Rhynchophylline Alleviates Hyperactivity and Cognitive Flexibility Impairment Associated With Inhibition of Inflammatory Responses in Mice That Partly Lack the Dopamine Transporter Protein

Abstract

Background and aims: Rhynchophylline (RHY) can alleviate some cognitive flexibility impairment and stereotyped behavior for attention-deficit hyperactivity disorder (ADHD) and Tourette syndrome (TS) patients as one of a key extract and an active ingredient in Ningdong granule (NDG), which is a Traditional Chinese medicine (TCM) preparation widely used in the treatment of ADHD and TS children in China; however, the underlying mechanism is not well understood. Therefore, this study aimed to evaluate how RHY alleviates hyperactivity and cognitive flexibility impairment while inhibiting inflammatory responses in mice that partly lack dopamine transporter protein (DAT- mice).

Methods: Male DAT- mice were randomly divided into the RHY group (n = 8) and administered RHY (30 mg/kg) in the DAT- group (n = 8) and administered saline (i.p., 10 mL/kg) in wild-type (WT) mice as the WT control group (n = 8). Hyperactivity and cognitive flexibility impairment were evaluated by the open field test (OFT) and the Morris water maze (MWM) test. The levels of the inflammatory factors of tumor necrosis factor-α (TNF-α) and interleukin-1β (IL-1β) in cortical homogenates were tested by enzyme-linked immunosorbent assays (ELISA) after 8 weeks of treatment with RHY. In vitro, primary microglia and astrocytes extracted from the cortices of DAT- neonatal mice and WT neonatal mice were treated with lipopolysaccharide (LPS) (1 mg/mL) to induce neuroinflammatory responses and with RHY (20 mM) for 48 h. The levels of the inflammatory factors TNF-α, IL-1β, inducible nitric oxide synthase (iNOS), and cyclooxygenase-2 (COX2) in the culture medium were measured at 6 h, 24 h, and 48 h after treatment with LPS and RHY.

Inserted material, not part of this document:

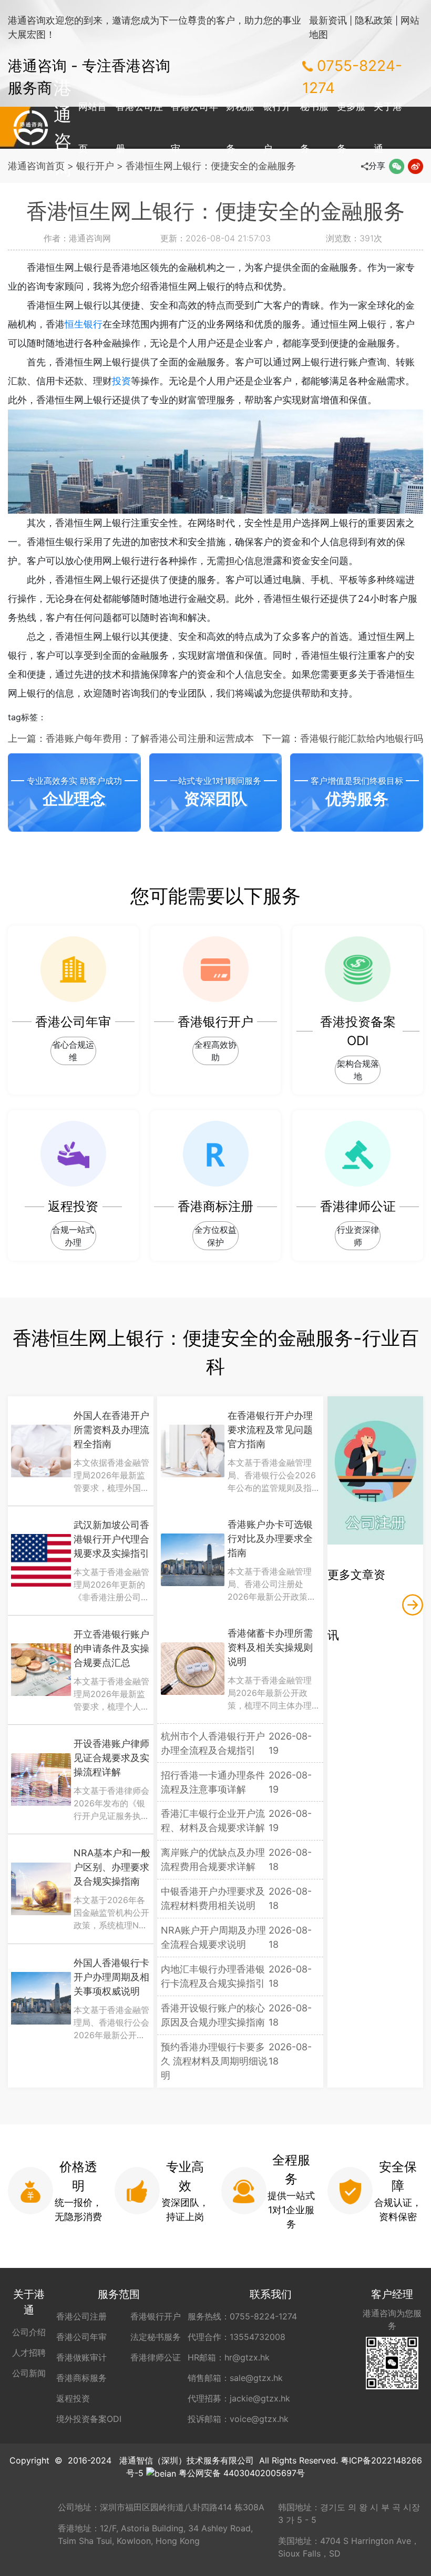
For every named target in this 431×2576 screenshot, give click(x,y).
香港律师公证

Results: RHY ameliorated hyperactivity and cognitive flexibility impairment in DAT- mice and inhibited the expression of the inflammatory factors TNF-α, IL-1β, iNOS, and COX-2 in microglia and astrocytes in vitro, and also inhibited the expression of TNF-α and IL-1β in cortical homogenates after 8 weeks of treatment.

Conclusion: RHY improved hyperactivity and cognitive flexibility impairment through inhibiting inflammatory responses in DAT- mice.

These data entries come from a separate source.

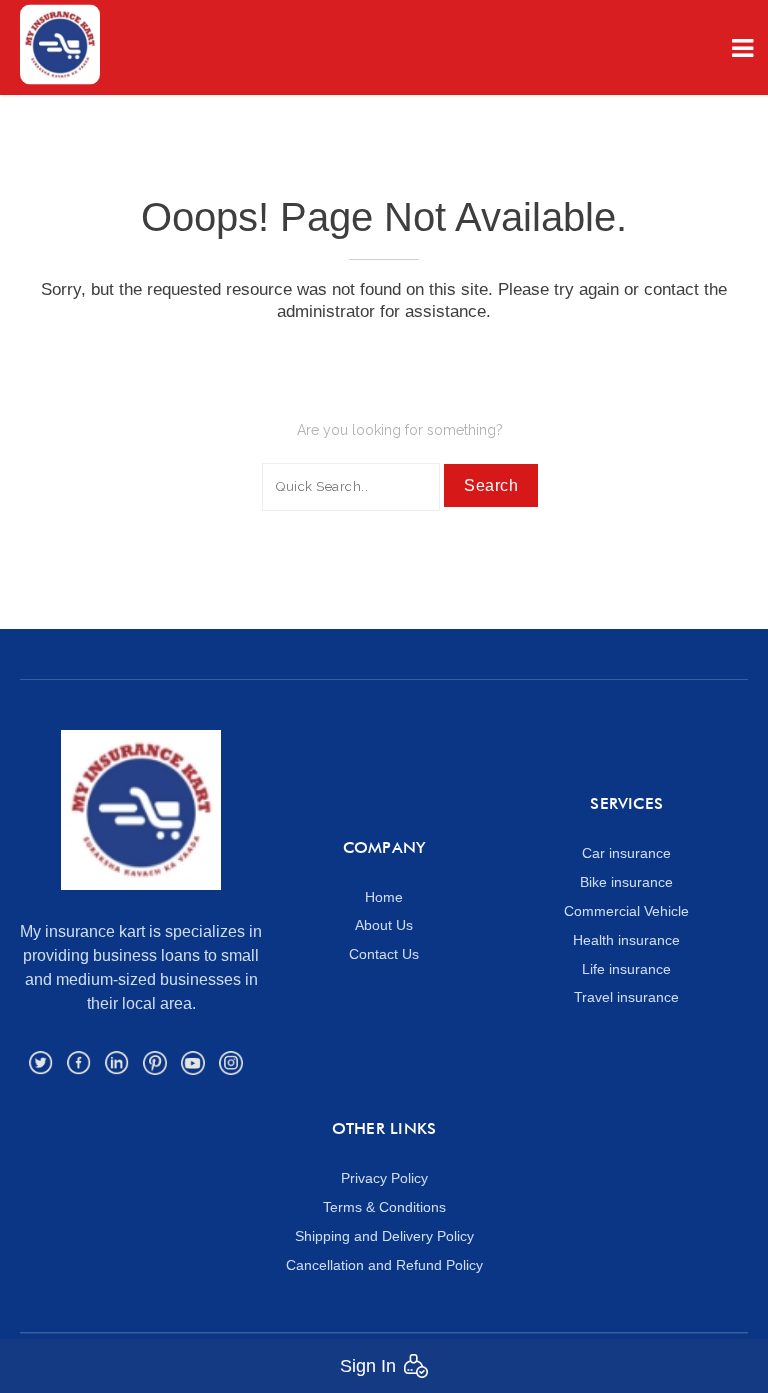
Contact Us (384, 954)
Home (384, 897)
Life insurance (626, 969)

Keywords: DAT− mice; dopamine transporter; hyperactivity and cognitive flexibility impairment; inflammatory; rhynchophyllin.

FIGURE 1

(a) Chemical structure of RHY. (b) HPLC of the standard substance of RHY (Sigma, Japan) and RHY of the current experimental sample (Zelang Biotechnology, Nanjing, China).

FIGURE 2

DAT protein expression measured by western blotting for DAT− mice versus WT mice. The DAT mRNA band is shown in (a), and relative expression levels are shown in (b). **p < 0.01.

FIGURE 3

Spontaneous locomotor activity of RHY, DAT, and WT mice in the OFT. The results for the LPS group: (a) distance traveled; (b) movement duration; (c) speed; (d) and (e) number of crossings; **p < 0.01.

FIGURE 4

Spatial learning ability and memory in the MWM test: (a) Learning phase: latency to find the platform (**p < 0.01), (b) Probe test: time spent in the target quadrant, and (c) Probe test: distance traveled in the target quadrant, **p < 0.01.

FIGURE 5

Astrocytes and microglia remaining in the cell culture medium for the RHY + LPS, LPS, and WT groups: DAPI staining (a1–c1), GFAP immunostaining (a2–c2), CD11b staining (a3–c3), merged images (a4–c4), and the scale bar = 100 µm.

FIGURE 6

Content of TNF‐α and IL‐1β in cortical homogenates from the mouse groups: (a) TNF‐α and (b) IL‐1β; **p < 0.01.

FIGURE 7

Content of TNF‐α, IL‐1β, iNOS, and COX‐2 in the serum: (a) TNF‐α; (b) IL‐1β; (c) iNOS; (d) COX‐2; **p < 0.01.